▶ [To-do list]:
(a) In the repository blog posts, why does the author publish the conference submission in the January 2008 entry? Answer in one to three sentences.
(b) Extend the repository blog posts, picking up right after the closing question about interoperability.

## START Selected extract

The Chronicles of Richard: sword

Showing posts with label sword. Show all posts

Monday, 9 June 2008

ORE software libraries from Foresite

The Foresite [1] project is pleased to announce the initial code of two software libraries for constructing, parsing, manipulating and serialising OAI-ORE [2] Resource Maps. These libraries are being written in Java and Python, and can be used generically to provide advanced functionality to OAI-ORE aware applications, and are compliant with the latest release (0.9) of the specification. The software is open source, released under a BSD licence, and is available from a Google Code repository:

http://code.google.com/p/foresite-toolkit/

You will find that the implementations are not absolutely complete yet, and are lacking good documentation for this early release, but we will be continuing to develop this software throughout the project and hope that it will be of use to the community immediately and beyond the end of the project.

Both libraries support parsing and serialising in: ATOM, RDF/XML, N3, N-Triples, Turtle and RDFa

Foresite is a JISC [3] funded project which aims to produce a demonstrator and test of the OAI-ORE standard by creating Resource Maps of journals and their contents held in JSTOR [4], and delivering them as ATOM documents via the SWORD [5] interface to DSpace [6]. DSpace will ingest these resource maps, and convert them into repository items which reference content which continues to reside in JSTOR. The Python library is being used to generate the resource maps from JSTOR and the Java library is being used to provide all the ingest, transformation and dissemination support required in DSpace.

Please feel free to download and play with the source code, and let us have your feedback via the Google group:

foresite@googlegroups.com

Richard Jones & Rob Sanderson

[1] Foresite project page: http://foresite.cheshire3.org/
[2] OAI-ORE specification: http://www.openarchives.org/ore/0.9/toc
[3] Joint Information Systems Committee (JISC): http://www.jisc.ac.uk/
[4] JSTOR: http://www.jstor.org/
[5] Simple Web Service Offering Repository Deposit (SWORD):
http://www.ukoln.ac.uk/repositories/digirep/index/SWORD
[6] DSpace: http://www.dspace.org/

Tuesday, 22 January 2008

Fine Grained Repository Interoperability: can't package, won't package

Sadly (although some of you may not agree!), my paper proposed for this year's Open Repositories conference in Southampton has not made it through the Programme Committee. I include here, therefore, my submission so that it may live on, and you can get an idea of the sorts of things I was thinking about talking about.

The reasons given for not accepting it are probably valid; mostly concerning a lack of focus. Honestly, I thought it did a pretty good job of saying what I would talk about, but such is life.

What is the point of interoperability, what might it allow us to achieve, and why aren't we very good at it yet?

## END Selected extract
## START Source excerpt

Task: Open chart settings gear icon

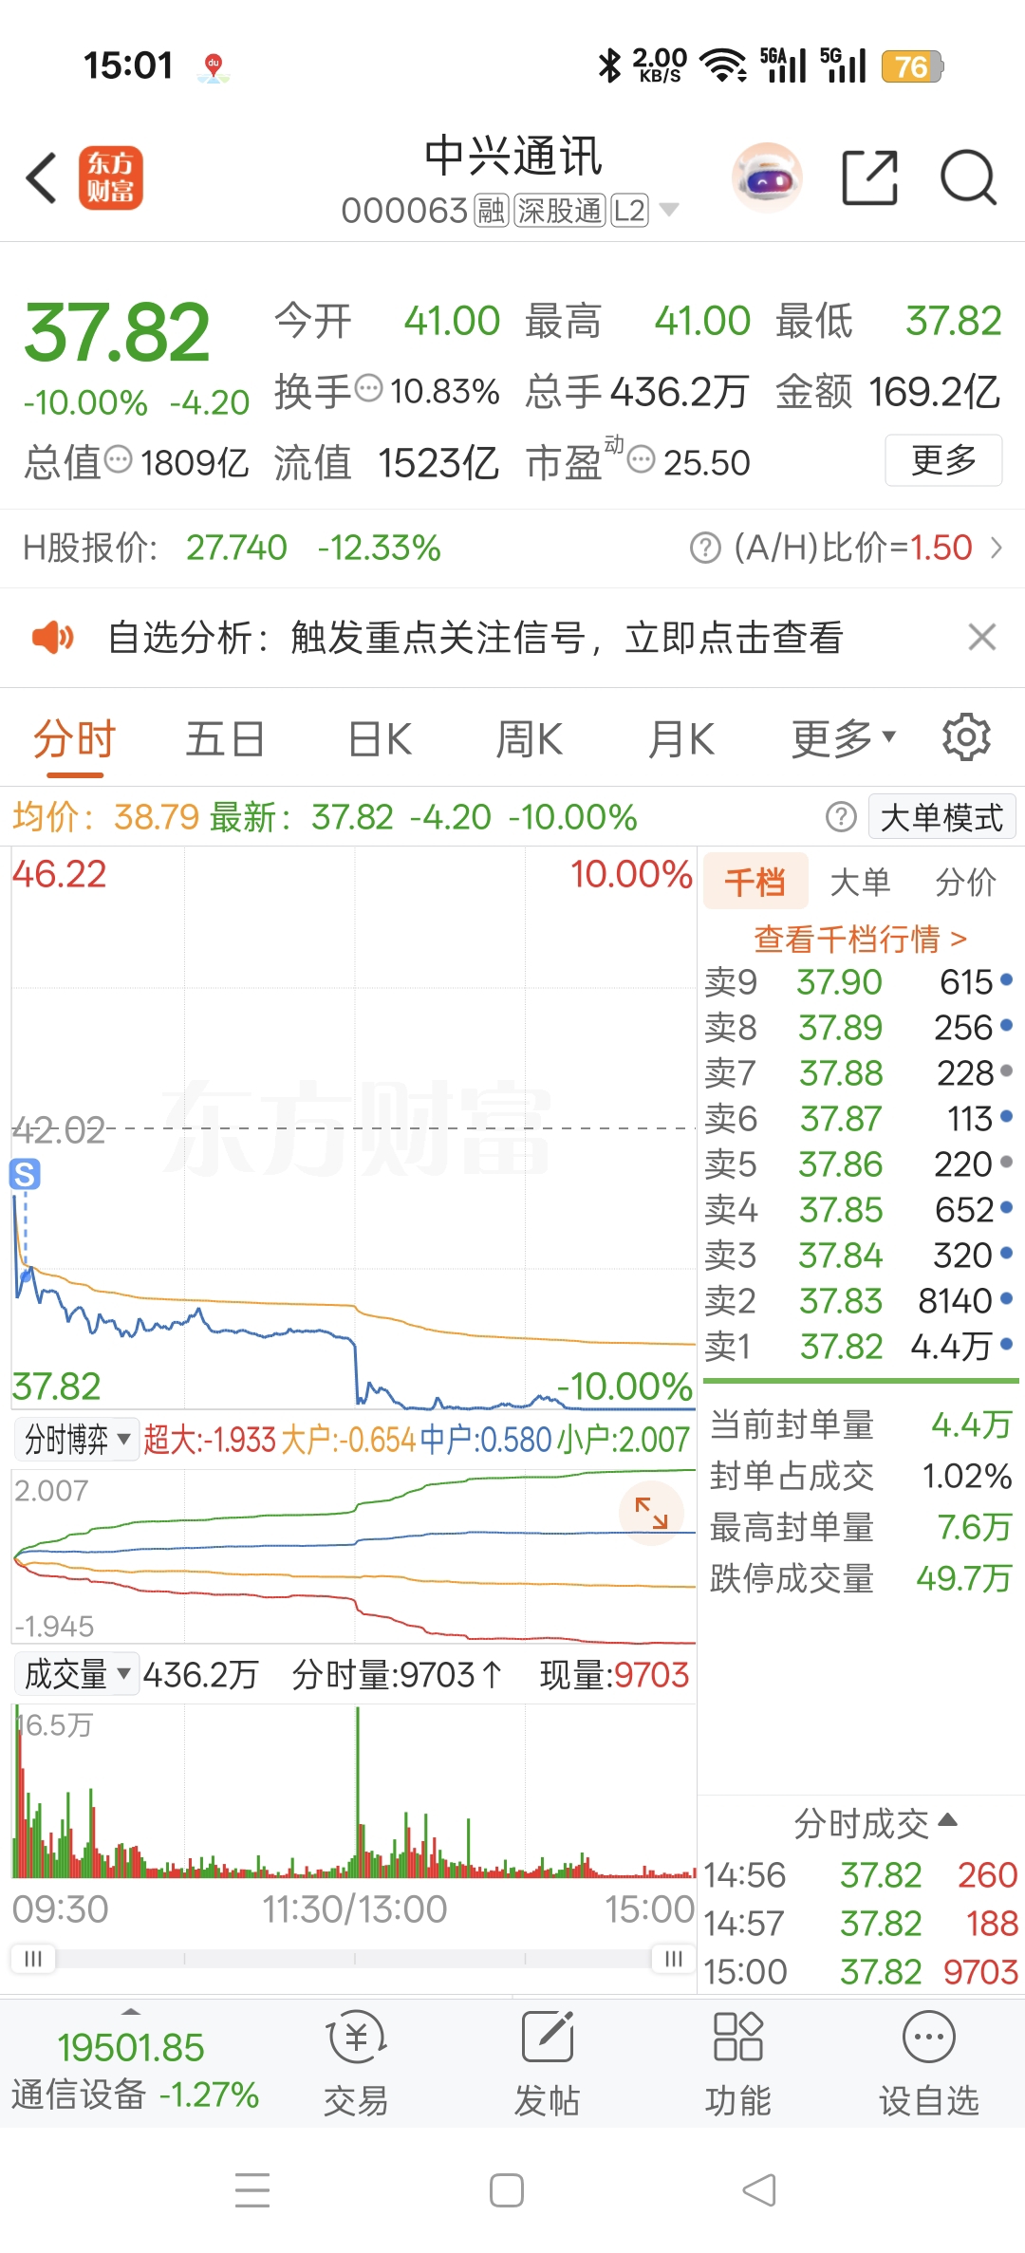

## END Source excerpt

▶ [Results in order]:
(a) The Programme Committee did not accept the paper for this year's Open Repositories conference in Southampton. The author publishes the submission so that it may live on and so readers can get an idea of what he planned to talk about.

(b)
Interoperability is a loosely defined concept. It can allow systems to talk to each other about the information that they hold, about the information that they can disseminate, and to interchange that information. It can allow us to tie systems together to improve ingest and dissemination of repository holdings, and allows us to distribute repository functions across multiple systems. It ought even to allow us to offer repository services to systems which don't do so natively, improving the richness of the information space; repository interoperability is not just about repository to repository, it is also about cross-system communications. The maturing set of repositories such as DSpace, Fedora and EPrints and other information systems such as publications management tools and research information systems, as well as home-spun solutions are making the task of taking on the interoperability beast both tangible and urgent.

Traditional approaches to interoperability have often centred around moving packaged information between systems (often other repositories). The effect this has is to introduce a black-box problem concerning the content of the package itself. We are no longer transferring information, we are transferring data! It therefore becomes necessary to introduce package descriptors which allow the endpoint to re-interpret the package correctly, to turn it back into information. But this constrains us very tightly in the form of our packages, and introduces a great risk of data loss. Furthermore, it means that we cannot perform temporally and spatially disparate interoperability on an object level (that is, assemble an object's content over a period of time, and from a variety of sources). A more general approach to information interchange may be more powerful.

This paper brings together a number of sources. It discusses some of the work undertaken at Imperial College London to connect a distributed repository system (built on top of DSpace) to an existing information environment. This provides repository services to existing systems, and offers library administrators custom repository management tools in an integrated way. It also considers some of the thoughts arising from the JISC Common Repository Interfaces Group (CRIG) in this area, as well as some speculative proposals for future work and further ideas that may need to be explored.

Where do we start? The most basic way to address this problem is to break the idea of the package down into its most simple component parts in the context of a repository: the object metadata, the file content, and the use rights metadata. Using this approach, you can go a surprisingly long way down the interoperability route without adding further complexity. At the heart of the Imperial College Digital Repository is a set of web services which deal with exactly this fine structure of the package, because the content for the repository may be fed from a number of sources over a period of time, and thus there never is a definitive package.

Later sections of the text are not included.